Lo stesso studio riporta: “ Non c'e' stata differenza significativa riguardo alla mortalita' totale, e la mortalita non cardiovascolare”.
Questo significa che i pazienti che assumono le statine, muoiono percentualmente leggermente in meno per motivi cardiovascolari, ma un po' di più per altre cause, con un risultato complessivo di avere lo stesso indice di rischio di morte tra i due gruppi.
In altri due studi molto importanti, il “EXCEL” e il “ FACAPT/TexCAPS” del 2001, si sono registrate più morti complessive nei gruppi trattati con le statine (+1,5%) rispetto a quelli non trattati.
Una precedente meta-analisi del Dr Ravnskov, del 1992, pubblicata su BMJ, che riguardava 26 studi osservazionali, che valutava per 11 anni oltre 320 mila pazienti, ha mostrato un numero uguale di morti per patologie cardiovascolari sia nei gruppi che assumevano i farmaci ipolipemizzanti sia in quelli che non li assumevano (Ravnskov U. BMJ.1992;305:15-19)
Un'altra meta-analisi di tutti i più importanti studi pubblicati prima del 2000, mostra che un uso prolungato delle statine per la prevenzione delle malattie cardiovascolari causa, dopo 10 anni di assunzione, l’aumento dell’3% del rischio di morte, per tutte le cause, rispetto al placebo (. Jackson PR. Br J Clin Pharmacol 2001;52:439-46.)

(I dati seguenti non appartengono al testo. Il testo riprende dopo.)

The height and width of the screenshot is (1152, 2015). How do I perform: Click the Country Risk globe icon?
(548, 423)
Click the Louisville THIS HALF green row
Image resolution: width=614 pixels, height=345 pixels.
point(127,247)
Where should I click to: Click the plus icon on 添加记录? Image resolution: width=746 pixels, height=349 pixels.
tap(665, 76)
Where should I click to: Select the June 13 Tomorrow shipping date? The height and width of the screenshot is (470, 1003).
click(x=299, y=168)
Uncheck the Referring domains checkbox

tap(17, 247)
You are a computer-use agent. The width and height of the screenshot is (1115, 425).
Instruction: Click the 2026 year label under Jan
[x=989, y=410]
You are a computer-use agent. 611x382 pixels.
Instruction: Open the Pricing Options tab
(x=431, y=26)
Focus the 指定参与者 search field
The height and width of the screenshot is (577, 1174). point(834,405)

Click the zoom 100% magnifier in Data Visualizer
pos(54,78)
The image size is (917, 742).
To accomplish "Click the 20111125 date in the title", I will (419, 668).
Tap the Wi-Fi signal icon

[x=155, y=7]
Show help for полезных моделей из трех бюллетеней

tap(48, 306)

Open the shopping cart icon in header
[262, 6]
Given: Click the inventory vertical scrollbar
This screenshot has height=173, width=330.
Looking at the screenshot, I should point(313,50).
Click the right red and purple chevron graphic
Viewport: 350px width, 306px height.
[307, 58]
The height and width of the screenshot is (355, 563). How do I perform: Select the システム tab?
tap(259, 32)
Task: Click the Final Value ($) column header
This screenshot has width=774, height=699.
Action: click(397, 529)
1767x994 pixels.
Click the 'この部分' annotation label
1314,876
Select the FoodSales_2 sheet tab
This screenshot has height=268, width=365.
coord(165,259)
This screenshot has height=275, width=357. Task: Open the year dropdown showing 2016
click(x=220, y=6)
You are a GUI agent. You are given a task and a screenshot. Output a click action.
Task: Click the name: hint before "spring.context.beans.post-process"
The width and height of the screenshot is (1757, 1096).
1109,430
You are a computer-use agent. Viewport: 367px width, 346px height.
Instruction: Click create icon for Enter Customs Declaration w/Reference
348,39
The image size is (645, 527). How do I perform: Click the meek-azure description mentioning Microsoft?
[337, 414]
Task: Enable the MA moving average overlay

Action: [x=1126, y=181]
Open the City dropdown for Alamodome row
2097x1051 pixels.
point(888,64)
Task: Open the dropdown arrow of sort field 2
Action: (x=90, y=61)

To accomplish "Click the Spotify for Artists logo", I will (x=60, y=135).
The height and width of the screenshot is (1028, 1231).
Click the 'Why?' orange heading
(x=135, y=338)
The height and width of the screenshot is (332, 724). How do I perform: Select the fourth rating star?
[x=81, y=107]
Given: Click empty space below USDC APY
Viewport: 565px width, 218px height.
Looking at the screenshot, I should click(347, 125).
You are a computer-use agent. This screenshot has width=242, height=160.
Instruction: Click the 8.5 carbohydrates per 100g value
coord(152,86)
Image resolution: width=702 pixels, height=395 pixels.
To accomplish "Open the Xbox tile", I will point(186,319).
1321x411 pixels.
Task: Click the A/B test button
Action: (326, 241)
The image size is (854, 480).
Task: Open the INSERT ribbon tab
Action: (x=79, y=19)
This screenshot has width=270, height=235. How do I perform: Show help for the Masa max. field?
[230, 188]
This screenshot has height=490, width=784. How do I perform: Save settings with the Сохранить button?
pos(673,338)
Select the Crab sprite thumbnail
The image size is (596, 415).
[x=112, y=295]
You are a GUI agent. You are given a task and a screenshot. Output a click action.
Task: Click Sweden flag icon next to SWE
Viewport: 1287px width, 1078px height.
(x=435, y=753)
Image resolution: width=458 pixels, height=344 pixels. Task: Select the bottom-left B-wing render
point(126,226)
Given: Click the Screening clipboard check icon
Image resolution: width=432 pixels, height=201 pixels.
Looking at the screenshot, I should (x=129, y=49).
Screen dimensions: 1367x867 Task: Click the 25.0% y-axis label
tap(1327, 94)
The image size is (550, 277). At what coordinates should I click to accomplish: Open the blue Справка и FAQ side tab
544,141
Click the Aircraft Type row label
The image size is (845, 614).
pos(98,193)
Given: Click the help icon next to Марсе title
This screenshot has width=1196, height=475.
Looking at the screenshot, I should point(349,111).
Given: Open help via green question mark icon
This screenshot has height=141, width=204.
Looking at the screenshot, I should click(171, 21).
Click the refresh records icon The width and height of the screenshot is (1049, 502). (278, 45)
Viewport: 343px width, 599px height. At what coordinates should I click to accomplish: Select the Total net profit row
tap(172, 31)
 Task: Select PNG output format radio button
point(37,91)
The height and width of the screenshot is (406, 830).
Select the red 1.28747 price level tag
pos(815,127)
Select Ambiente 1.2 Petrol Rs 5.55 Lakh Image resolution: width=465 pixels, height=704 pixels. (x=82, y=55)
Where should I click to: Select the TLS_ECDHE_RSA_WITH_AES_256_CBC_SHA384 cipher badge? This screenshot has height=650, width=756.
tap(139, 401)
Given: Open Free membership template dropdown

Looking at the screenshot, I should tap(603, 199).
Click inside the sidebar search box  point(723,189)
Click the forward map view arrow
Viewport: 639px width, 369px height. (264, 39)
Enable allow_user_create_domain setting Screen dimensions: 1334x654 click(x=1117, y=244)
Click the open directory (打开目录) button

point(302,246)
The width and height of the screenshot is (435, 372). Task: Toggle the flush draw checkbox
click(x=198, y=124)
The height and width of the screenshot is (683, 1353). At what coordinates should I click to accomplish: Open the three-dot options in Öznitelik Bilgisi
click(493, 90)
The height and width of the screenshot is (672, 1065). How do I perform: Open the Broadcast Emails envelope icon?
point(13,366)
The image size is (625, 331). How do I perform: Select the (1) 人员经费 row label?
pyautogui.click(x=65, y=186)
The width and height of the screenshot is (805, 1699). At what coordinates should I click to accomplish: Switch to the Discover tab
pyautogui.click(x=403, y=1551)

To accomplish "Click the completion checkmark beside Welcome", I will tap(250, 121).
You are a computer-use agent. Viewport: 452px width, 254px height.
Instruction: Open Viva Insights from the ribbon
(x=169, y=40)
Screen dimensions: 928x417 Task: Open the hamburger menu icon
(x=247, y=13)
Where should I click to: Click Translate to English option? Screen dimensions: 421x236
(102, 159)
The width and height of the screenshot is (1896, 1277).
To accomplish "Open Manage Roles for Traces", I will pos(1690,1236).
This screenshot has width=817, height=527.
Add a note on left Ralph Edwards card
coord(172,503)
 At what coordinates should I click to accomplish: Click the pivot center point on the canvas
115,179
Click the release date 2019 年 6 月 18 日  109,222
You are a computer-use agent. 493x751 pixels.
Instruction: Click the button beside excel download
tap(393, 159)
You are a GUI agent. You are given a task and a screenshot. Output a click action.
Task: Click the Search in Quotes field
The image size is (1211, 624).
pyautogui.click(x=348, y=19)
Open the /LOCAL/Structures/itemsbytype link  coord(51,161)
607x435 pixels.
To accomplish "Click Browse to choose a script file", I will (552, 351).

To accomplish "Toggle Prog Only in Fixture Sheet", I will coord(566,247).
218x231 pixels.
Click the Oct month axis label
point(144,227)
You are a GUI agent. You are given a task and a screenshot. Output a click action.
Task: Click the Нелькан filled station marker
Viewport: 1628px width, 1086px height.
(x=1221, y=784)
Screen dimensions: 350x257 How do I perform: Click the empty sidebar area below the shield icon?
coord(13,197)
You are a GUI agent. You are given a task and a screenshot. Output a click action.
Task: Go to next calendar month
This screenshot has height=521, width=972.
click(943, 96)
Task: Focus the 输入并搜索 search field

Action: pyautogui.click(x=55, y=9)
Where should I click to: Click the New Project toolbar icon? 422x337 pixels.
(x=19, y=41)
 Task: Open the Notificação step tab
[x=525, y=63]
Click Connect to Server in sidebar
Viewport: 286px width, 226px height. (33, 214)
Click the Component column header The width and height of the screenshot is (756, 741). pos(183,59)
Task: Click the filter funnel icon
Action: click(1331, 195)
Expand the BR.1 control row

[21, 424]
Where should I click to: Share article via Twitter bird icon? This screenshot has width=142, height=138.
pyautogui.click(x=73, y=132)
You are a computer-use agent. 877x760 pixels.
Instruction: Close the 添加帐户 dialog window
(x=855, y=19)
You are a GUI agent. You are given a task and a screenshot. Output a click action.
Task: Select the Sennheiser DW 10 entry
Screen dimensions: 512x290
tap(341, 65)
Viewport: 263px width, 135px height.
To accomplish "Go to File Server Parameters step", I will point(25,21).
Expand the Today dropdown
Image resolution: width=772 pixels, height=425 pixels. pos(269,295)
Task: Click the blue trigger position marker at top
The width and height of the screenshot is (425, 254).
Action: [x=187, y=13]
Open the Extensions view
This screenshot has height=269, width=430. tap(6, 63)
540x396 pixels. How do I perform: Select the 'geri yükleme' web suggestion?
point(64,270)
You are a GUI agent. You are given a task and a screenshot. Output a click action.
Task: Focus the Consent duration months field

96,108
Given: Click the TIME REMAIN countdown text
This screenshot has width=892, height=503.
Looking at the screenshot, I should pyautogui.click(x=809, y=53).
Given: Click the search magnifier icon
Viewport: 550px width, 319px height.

Un report pubblicato dal ministero per la salute statunitense (united states department of health and human service) mette in evidenza che il 56% dei pazienti ricoverati negli USA , nel 2012, per eventi cardiovascolari, avevano il colesterolo all’interno dei range considerato fisiologico ( sotto 150 di LDL e nel totale sotto i 200 ).
Dunque perchè sono ancora in commercio sostanze di questo tipo ?
Purtroppo a tenere in vita ancora questi dannosi farmaci, sono una moltitudine di piccoli e piccolissimi studi sperimentali, diciamo fatti in casa, ovvero commissionati direttamente a moltissimi medici, i quali arruolano pochissimin loro pazienti, ma senza un protocollo in doppio cieco, ma semplicemente confrontandolo con un placebo, e con protocolli in singolo cieco (significa che il medico sa cosa sta somministrando ad ogni paziente e pertanto è maggiormente influenzabile su cosa scrivere nelle schede anamnestiche)
Sappiamo bene che questo genere di studi fanno acqua da tutte le parti, ma ad oggi grazie alle pressioni delle farmaceutiche, vengono ancora considerati studi sperimentali a tutti gli effetti e dunque posti al vertice della piramide delle Evidenze.
Se consideriamo che mediamente l'industria pubblica il 34,2 % dei propri studi e casualmente per la stragrande maggioranza dei casi (l'86%) hanno esito favorevole, mentre il risultato del restante 65,8% viene omesso, si capisce bene quanto il risultato finale potrà essere viziato nel momento in cui si andranno a fare le Revisioni sistematiche dei dati ( una sorta di grande raccolta dati). Quello che si evidenzierà sarà inevitabilmente un esito favorevole al farmaco.
Avere un atteggiamento acritico rispetto a ciò che le farmaceutiche pubblicano è un comportamento fideistico molto pericoloso.
Diffidare da un soggetto che ha interessi di centinaia di miliardi di dollari da tutelare dovrebbe essere un comportamento doveroso da parte della classe medica.
Purtroppo molte indicazioni ci suggeriscono che questo non avviene quasi mai.
Iniziare ad essere attenti alla propria salute è un diritto ma anche un dovere per ogni cittadino. Essere curiosi e alzare lo sguardo per andare oltre le soluzioni chimiche proposte in maniera protocollare dal medico, dovrebbe essere una naturale conseguenza.
Purtroppo pigrizia, poca voglia di mettersi in discussione e atteggiamento di fiducia incondizionata, portano i soliti ignari consumatori a pagarne pesanti conseguenze in termini di salute.
E' una battaglia culturale difficile da condurre, ma credo valga la pena combatterla.